Post music on here, and I'll definitely listen to it. I just want to make some sort of collective of very different music on here. Why not? We might find some awesome bands. 

My buddy showed me this the other day, and it has to be one of the most... It makes me want to destroy everything and get drunk.. But it also makes me want to walk through an art gallery and appreciate things in complete silence: 

[video=youtube;MKp30C3MwVk]https://www.youtube.com/watch?v=MKp30C3MwVk[/video]


----------



## charface (Mar 15, 2014)

I started listening to what you posted but ole lady is sleeping.
Ill listen though.
It was haunting.

http://m.youtube.com/watch?v=FAKhafsFslE

Screaming headless torsos.


----------



## high|hgih (Mar 15, 2014)

I think I'm just gonna keep that video on until I go to bed, this is funkin awesome

Igorrr is nuts in general, that song was the first song I heard by him but it's just amazing. At first it's like classical opera(if that's what you'd call it) and it sounds really pretty, and then it gets twisted into some sort of whacked out classical opera skinny puppy insanity that is actually very precisely put together and sounds amazing.


----------



## charface (Mar 15, 2014)

Nice.
Yeah it was a little baroque, operatic
jazz thing so far lol
Im excited about this I love outside the box music.

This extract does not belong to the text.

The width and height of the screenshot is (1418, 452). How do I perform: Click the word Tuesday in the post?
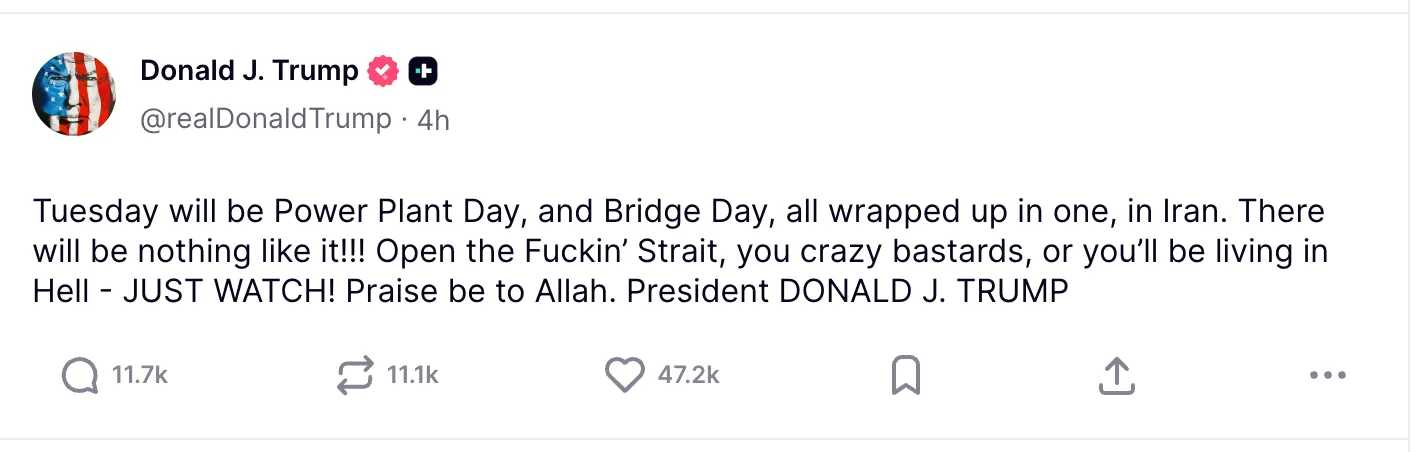(95, 212)
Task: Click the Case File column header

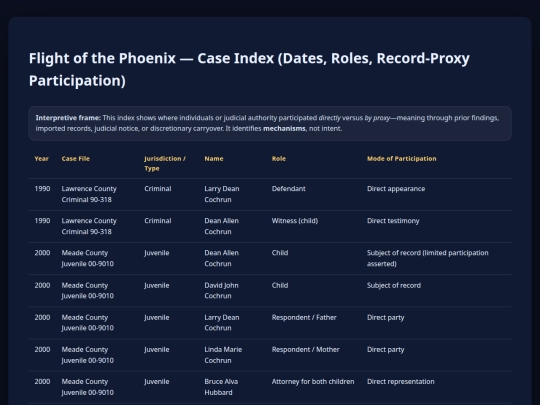Action: 75,159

The guitar player from the torsos is a bad ass. He plays microtonal scales and does what he feels.
Ive shown it to some people only to realise they think he sux.
Im like he is sucking on purpose.
Its to hard to suck consistantly and never
hit a bad note.

Anyway.


----------



## high|hgih (Mar 15, 2014)

This is probably my favorite band of all time
[video=youtube;nyEA-4UjlOU]https://www.youtube.com/watch?v=nyEA-4UjlOU[/video]

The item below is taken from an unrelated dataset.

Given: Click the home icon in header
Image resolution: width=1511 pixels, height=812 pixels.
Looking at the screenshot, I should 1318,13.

This band has so much to do with my life that it's ridiculous. So many of my memories affiliate with listening to them for some reason, so many of my memories were made when this band was playing, they were one of the first bands that I really, really got into.. Every single album that they have is very different. A couple here and there sound similar to each other, but for the most part, every single album has a different personality and they're all beautiful if you listen. This is off of one of their oldest albums, most of the oldest ones are noisy and just absolutely ridiculous sounding. I can only listen to some of them if I am under the influence heavily. But then they make sense of course! I guess if I listened hard enough.. I just leave their oldest albums to drugs, except this one. It has melodies at least xD
Point is, other people need to recognize this about them. I only know a couple of people. I know tons exist though because internet


----------



## high|hgih (Mar 15, 2014)

Yeah exactly! haha 
He does a very good job, they sure know how to play live. I love the shit he's doing with his mouth lol how could you even think of that kind of gibberish and make it sound so proper?


----------



## TibetanBowl (Mar 16, 2014)

[video=youtube;rjvF36gzLF8]http://www.youtube.com/watch?v=rjvF36gzLF8[/video]


----------



## high|hgih (Mar 17, 2014)

Tangerine dream....  
It's been awhile! Beautiful music they make!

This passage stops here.